A sub-contract is a contract whose purpose is fully or partially in accordance with the performance of a principal contract. This often occurs in service contracts and, in particular, in commercial agency contracts. In this case, the sub-agent is nothing more than a sales agent (…) However, if the agent is deemed to bear a significant financial or commercial risk that goes beyond the inherent variable nature of income, the Agency is not considered to be genuine from a competition law perspective. This means that price control by the client, which are not the recommended prices, is generally illegal and subject to severe penalties. In addition, restrictions on a non-real agent that the agent may target may also be illegal due to a number of different circumstances. It is important to point out that an agency agreement, even if it falls within the scope of the Trade Officers Act of the Member State concerned, still cannot fall within the scope of what is considered a genuine agency under competition law. Similarly, what the agent and the client formally call their agreement does not matter for evaluation – z.B. the title of the agreement is “genuine agency agreement”.” The contract with commercial agencies is definitely at the heart of this quarter`s case law. Qualification conditions and issues (see ECJ June 4, 2020 V. in advance: N.F.) should not obscure the importance of the issues that normally arise in the course of their execution. A decision of the Court of Justice (…) A commercial agency contract is a contract of common interest that is subject to a duty of bilateral loyalty (Com.C. art.

L. 134-4). If the client does not comply with this obligation, he can attribute the violation initiated by the agent and, therefore, the (…) Discussions on agency agreements have long focused on the distinction between “real” and “non-true” and who bears the risks between the client and the agent. Given that the literature on this distinction is widespread, the current article will focus on providing an overview of recent cases in which awarding entities and/or agents have been held responsible for anti-competitive behaviour under Section 101, paragraphs 1 or 102, of the R and; D, especially when agreements facilitate agreements or price controls. In such cases, the entity`s liability for the conduct of its agent is particularly at stake. On the occasion of a merger, Econocom, the client, and proposed by its commercial agent, SD Lease, the conclusion of a new agency contract modifying the basis and rate of its commissions – the rate of 6% of turnover is replaced by 9% of the gross margin – and includes a (…) This list is not exhaustive.

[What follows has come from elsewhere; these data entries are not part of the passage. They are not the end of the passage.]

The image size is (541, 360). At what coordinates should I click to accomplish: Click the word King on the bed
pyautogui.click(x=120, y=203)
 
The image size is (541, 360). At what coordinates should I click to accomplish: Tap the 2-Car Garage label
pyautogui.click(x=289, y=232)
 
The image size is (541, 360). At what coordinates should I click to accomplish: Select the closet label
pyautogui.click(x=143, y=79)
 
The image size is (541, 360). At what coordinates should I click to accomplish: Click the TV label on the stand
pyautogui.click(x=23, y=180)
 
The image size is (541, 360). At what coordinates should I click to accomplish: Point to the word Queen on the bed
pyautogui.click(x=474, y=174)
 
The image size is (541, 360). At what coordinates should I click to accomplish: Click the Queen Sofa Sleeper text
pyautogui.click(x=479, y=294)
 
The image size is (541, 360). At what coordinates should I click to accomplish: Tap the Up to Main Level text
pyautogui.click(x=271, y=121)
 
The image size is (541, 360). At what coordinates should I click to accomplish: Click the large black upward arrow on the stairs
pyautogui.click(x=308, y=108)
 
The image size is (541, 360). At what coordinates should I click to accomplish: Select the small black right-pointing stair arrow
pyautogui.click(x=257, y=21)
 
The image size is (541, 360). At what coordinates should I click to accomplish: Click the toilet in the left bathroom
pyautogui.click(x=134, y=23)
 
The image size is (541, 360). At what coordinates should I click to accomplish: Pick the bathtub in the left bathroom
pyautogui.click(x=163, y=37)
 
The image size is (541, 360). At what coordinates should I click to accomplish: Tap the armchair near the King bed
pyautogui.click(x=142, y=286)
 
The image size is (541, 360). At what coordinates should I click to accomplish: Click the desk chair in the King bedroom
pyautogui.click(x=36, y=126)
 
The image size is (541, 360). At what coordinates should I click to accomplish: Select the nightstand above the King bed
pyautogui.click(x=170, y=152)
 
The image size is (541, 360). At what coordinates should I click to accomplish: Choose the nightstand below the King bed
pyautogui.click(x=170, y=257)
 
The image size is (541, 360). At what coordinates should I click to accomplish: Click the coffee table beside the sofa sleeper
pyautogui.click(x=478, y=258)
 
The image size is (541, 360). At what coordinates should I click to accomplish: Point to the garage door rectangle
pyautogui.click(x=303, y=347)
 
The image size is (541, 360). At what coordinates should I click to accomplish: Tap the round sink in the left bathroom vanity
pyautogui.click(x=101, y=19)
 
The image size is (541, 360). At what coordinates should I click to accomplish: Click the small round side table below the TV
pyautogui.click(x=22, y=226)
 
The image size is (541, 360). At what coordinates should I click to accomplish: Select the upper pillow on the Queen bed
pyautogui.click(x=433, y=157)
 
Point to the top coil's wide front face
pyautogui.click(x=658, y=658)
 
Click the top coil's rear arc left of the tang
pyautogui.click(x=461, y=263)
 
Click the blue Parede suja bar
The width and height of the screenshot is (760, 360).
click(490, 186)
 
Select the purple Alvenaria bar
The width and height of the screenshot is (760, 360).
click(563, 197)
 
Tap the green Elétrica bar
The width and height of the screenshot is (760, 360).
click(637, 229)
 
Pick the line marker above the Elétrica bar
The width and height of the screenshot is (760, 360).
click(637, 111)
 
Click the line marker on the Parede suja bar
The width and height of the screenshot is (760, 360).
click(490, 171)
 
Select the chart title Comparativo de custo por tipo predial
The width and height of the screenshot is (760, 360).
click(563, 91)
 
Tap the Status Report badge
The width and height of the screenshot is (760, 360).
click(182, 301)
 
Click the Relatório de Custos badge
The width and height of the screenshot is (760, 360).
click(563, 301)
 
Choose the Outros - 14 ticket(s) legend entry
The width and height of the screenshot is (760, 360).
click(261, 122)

However, if the representative is responsible for one or more of the above risks or costs, the agreement between the representative and the client is not referred to as an agency agreement. The issue of risk should be assessed on a case-by-case basis and not on the basis of the economic reality of the situation and not on the legal form.

For practical reasons, risk analysis can begin with the assessment of contract-specific risks. If the agent presents specific risks to the contract, it is sufficient to conclude that the agent is an independent distributor. On the contrary, if the representative does not take specific risks to the contract, it will be necessary to continue the analysis by assessing the risks associated with market-specific investments. If the representative is not faced with contract-specific risks and risks related to market-specific facilities, it may be necessary to take into account the risks associated with other necessary activities in the same product market. © European Commission The systemic trade agency covered by Article L.